After photos, Grant and apprentice guide Ed Braco insisted Betsy and I accompany Grant’s 14-year-old son, George, off the mountain while they handled the skinning and extraction. I started to protest, but then considered the grandmother of my grandkids beside me. Betsy is tough as they come, but this slope’s angle of repose was as sharp as a cow’s face at a water trough. And so were the rose thorns one was tempted to grab during the slippery descent. And we’d be bushwhacking the whole way. It took an hour, the last bit maneuvering through a bog by flashlight.
Betsy got even the next afternoon. After a fruitless search for my stag, Grant spotted three good fallow bucks working their way deeper into the manuka ravines. We hurried to intercept, but while pausing on a climb to catch our breath, I spotted wide, moose-like antlers flicker through some branches across the draw. A dark fallow buck. Betsy set my rifle atop the shooting sticks.
“A hundred twenty-three yards. Dead on hold low on the shoulder. Stay ready,” I whispered.
An hour later the buck broke cover. I grunted. It stopped. Betsy fired. Our little rifle was now three for three. But trouble comes in threes and we hadn’t got a stag yet.
The country around our headquarters, Wanaka, is stunningly scenic, rivaling the best of Alaska and British Columbia. Alas, gravity is the same, too. John drove us high when he could, then we trudged, climbed, slipped and climbed some more. During the mid-day lulls, we enjoyed coffee shops and quaint restaurants (Florence’s Cafe our favorite—two desserts, please) and historic sites such as the Cardrona Hotel, 19th century gold rush towns and scenic road trips. We got educated at the deer museum and laughed at the monument to Shrek, the champion wool-producing sheep sheared on an iceberg. We scratched our heads at the Bra Fence and its unique genesis after a millennial party. (Scurr can tell you all about it.
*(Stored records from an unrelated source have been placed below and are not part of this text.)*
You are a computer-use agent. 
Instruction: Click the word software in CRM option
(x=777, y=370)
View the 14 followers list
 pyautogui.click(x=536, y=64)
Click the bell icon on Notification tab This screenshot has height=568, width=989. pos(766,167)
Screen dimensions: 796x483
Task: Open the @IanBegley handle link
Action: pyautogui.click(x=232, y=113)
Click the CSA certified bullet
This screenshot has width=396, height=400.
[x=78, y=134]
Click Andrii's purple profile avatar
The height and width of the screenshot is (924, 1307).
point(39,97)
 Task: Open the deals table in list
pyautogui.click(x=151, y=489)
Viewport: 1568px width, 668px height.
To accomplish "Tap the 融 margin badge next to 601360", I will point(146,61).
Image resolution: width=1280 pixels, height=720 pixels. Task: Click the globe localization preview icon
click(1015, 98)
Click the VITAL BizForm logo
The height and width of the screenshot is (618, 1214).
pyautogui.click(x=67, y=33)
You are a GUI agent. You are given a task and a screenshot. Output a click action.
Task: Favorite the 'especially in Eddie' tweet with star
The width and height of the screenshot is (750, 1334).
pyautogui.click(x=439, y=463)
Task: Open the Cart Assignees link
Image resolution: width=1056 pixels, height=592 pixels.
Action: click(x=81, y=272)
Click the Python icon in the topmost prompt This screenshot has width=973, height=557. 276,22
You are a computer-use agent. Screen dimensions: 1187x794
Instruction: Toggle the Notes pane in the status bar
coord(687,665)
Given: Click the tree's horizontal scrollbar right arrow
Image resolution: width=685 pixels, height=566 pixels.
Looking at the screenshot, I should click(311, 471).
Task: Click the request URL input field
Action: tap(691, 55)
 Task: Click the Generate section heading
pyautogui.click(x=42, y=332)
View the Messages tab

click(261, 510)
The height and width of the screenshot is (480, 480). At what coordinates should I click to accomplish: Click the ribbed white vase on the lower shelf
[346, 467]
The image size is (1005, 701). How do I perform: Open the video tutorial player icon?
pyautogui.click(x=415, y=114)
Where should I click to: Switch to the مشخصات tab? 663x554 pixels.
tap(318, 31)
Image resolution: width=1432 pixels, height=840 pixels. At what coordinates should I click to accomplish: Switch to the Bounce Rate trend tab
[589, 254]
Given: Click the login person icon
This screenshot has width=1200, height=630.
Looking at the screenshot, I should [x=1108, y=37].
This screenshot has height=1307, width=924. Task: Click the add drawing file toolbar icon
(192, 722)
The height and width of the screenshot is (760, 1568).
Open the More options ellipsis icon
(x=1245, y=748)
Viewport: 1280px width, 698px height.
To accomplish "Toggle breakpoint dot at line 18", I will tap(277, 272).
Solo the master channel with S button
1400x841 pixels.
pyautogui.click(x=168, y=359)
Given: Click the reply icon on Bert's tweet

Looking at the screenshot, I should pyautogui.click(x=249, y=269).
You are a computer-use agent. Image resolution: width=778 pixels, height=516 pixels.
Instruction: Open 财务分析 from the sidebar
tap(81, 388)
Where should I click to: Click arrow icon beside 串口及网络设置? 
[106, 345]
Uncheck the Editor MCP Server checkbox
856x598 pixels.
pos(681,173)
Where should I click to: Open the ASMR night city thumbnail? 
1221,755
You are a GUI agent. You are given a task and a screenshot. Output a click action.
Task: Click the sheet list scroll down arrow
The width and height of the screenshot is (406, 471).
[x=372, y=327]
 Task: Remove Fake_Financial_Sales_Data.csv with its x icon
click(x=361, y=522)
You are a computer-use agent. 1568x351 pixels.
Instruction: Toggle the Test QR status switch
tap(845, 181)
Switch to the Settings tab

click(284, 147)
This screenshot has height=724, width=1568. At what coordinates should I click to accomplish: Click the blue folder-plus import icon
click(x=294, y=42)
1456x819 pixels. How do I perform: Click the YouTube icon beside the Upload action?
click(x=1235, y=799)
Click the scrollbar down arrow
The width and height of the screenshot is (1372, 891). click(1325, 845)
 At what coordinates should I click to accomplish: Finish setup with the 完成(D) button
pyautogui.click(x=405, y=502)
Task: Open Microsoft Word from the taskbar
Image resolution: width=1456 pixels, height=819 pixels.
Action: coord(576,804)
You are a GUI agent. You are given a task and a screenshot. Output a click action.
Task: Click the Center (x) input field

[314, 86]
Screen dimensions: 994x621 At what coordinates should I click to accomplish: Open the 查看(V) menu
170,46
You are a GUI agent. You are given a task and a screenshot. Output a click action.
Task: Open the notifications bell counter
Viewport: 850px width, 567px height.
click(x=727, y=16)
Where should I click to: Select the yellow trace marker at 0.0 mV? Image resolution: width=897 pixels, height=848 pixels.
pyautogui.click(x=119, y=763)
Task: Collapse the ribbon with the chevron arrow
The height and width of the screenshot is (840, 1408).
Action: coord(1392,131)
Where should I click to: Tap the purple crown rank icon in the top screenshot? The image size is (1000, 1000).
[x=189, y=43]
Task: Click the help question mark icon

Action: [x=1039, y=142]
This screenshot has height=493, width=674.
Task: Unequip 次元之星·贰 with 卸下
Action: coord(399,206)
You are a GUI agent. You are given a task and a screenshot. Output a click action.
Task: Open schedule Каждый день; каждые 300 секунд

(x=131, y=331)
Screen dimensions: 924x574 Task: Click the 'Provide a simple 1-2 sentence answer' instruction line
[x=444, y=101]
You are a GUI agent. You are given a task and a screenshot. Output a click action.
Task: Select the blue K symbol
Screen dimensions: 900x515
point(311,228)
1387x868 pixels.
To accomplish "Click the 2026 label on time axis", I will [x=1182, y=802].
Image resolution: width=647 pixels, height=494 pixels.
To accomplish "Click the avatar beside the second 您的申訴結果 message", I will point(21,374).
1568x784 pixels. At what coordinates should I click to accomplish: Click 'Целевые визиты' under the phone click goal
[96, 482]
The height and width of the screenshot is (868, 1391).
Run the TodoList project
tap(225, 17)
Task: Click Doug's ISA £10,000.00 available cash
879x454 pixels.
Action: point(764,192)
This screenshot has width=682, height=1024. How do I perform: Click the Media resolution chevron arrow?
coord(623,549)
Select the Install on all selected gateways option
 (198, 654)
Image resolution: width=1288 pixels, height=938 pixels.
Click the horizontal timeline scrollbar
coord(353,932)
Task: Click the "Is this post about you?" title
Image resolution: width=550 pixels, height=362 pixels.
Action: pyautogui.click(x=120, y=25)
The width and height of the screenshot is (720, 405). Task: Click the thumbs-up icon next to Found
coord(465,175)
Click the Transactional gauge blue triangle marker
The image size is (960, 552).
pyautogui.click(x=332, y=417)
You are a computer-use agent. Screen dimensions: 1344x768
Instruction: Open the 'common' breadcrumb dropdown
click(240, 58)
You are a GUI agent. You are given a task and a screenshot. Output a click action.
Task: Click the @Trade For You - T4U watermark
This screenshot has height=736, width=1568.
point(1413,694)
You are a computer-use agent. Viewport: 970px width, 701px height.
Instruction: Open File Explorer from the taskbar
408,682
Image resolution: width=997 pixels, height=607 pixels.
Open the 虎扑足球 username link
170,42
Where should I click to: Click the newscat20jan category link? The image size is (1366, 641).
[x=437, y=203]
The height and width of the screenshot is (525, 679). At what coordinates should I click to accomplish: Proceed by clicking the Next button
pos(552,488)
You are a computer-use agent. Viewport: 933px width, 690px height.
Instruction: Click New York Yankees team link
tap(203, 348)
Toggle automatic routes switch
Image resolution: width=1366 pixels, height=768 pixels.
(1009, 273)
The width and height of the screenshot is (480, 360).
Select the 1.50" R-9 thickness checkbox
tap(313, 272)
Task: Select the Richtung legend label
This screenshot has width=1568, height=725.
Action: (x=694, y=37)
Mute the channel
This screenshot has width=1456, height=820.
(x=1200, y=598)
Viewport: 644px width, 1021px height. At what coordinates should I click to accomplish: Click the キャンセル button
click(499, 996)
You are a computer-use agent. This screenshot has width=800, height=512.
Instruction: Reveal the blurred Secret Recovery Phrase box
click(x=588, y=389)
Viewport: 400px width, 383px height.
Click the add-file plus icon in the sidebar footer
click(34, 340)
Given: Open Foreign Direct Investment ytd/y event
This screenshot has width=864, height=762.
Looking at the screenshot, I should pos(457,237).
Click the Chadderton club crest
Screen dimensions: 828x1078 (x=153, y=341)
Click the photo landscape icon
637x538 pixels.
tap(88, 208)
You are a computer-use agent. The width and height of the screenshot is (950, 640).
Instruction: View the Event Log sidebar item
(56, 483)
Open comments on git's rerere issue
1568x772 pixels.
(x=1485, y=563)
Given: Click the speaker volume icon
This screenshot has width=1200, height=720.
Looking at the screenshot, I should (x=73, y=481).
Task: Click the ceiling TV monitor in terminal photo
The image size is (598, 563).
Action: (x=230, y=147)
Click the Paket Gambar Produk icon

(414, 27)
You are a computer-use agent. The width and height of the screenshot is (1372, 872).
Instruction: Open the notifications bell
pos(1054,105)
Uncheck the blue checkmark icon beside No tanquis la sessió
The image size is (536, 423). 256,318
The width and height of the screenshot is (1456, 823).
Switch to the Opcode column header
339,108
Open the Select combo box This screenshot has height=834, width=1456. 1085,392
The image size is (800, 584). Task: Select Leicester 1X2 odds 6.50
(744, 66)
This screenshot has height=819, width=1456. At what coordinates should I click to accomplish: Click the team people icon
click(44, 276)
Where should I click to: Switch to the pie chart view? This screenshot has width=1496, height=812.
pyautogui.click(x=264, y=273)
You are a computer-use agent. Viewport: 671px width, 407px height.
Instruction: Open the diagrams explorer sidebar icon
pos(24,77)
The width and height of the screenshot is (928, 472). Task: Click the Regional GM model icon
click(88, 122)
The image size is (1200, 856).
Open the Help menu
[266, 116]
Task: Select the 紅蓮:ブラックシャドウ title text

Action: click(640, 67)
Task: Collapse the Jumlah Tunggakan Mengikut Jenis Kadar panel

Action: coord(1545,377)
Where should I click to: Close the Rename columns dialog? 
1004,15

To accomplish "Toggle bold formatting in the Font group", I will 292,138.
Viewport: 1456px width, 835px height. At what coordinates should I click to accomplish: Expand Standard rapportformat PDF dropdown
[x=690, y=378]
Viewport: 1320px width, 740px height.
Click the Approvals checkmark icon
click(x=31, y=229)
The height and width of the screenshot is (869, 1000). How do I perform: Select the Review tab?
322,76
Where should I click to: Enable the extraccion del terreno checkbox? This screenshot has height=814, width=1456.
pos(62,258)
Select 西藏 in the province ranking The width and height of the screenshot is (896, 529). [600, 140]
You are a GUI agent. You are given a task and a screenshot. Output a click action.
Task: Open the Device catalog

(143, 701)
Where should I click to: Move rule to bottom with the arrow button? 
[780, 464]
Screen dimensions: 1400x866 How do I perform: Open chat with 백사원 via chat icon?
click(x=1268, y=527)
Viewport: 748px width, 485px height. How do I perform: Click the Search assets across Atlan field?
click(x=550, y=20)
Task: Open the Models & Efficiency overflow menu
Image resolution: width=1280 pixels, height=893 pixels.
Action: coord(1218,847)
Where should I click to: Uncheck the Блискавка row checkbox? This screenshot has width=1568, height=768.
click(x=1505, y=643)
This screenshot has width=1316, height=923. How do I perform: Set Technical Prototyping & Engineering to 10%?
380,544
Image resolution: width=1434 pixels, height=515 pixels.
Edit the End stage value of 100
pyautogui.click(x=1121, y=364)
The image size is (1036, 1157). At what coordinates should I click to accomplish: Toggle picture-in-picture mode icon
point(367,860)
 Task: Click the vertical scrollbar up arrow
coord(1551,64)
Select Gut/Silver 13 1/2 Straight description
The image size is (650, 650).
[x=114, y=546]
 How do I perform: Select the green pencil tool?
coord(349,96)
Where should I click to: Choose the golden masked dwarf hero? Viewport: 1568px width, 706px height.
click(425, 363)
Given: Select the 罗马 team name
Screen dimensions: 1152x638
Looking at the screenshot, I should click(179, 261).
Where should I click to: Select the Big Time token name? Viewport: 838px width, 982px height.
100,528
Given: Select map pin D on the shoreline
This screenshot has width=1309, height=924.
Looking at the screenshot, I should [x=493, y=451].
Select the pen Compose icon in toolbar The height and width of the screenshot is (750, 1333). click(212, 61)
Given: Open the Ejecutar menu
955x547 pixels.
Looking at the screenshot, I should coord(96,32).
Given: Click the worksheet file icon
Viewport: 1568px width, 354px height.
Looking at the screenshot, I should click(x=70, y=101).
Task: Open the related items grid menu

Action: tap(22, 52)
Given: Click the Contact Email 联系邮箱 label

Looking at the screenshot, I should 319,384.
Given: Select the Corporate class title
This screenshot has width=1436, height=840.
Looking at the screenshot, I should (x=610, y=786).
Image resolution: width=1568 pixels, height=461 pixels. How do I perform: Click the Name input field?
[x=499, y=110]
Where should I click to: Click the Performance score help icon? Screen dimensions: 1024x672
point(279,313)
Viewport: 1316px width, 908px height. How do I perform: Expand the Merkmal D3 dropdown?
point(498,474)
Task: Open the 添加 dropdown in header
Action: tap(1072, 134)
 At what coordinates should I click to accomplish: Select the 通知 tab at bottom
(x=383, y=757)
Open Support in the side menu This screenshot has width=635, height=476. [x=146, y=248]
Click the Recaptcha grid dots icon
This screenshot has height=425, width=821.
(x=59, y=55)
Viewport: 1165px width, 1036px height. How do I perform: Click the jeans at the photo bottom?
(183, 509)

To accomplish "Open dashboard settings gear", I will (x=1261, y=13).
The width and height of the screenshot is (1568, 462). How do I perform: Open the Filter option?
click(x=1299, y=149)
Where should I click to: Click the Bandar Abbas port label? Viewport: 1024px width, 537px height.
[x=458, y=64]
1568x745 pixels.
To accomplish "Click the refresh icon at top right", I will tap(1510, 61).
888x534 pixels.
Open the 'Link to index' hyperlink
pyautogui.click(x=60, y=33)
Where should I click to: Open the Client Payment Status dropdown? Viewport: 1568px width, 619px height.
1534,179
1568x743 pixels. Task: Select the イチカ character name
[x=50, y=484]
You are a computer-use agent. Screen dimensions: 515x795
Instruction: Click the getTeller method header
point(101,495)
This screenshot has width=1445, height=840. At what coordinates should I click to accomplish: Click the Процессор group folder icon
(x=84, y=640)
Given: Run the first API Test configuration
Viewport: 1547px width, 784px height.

He was there!) We could have tried fishing, rafting and scenic flights to glaciers, but we saved all that for after the hunt.
Evenings we were free to dine at local restaurants or cook and relax in our own apartment. Nice break from the usual social lodge scene.
Of course, not getting a stag was only temporary. I was dragging things out to enjoy the rut phenomena. Bulls roaring and moving, never quite exposing a vital spot. Some hiding and slipping away unseen. One broke from cover so fast that it plunged into a brushy draw between us and disappeared before I could shoot.
We were trudging back to the trucks one dusk after a day of near misses, actually beginning to wonder if we might fail. I’d stopped to photograph a manuka flower, so Ed had to rush back and hiss for me to come with the rifle. There in the gloaming stood a Goldilocks stag. Just right. But when I popped into view, it rushed up the mountain. I got on him.
Grant stage-whispered: “one hundred eighty-seven” when it stopped to look back.
I steadied the blue reticle on the shoulder, low, and broke it with the tough little .264 bullet. One and done and somewhat unhappy to be so. But tenderloins were yet to come and there was Milford Sound, Te Anau Lake, the southernmost tip of the island, Bluff oysters, seal and penguin rookeries, beaches…And John Scurr knew them all.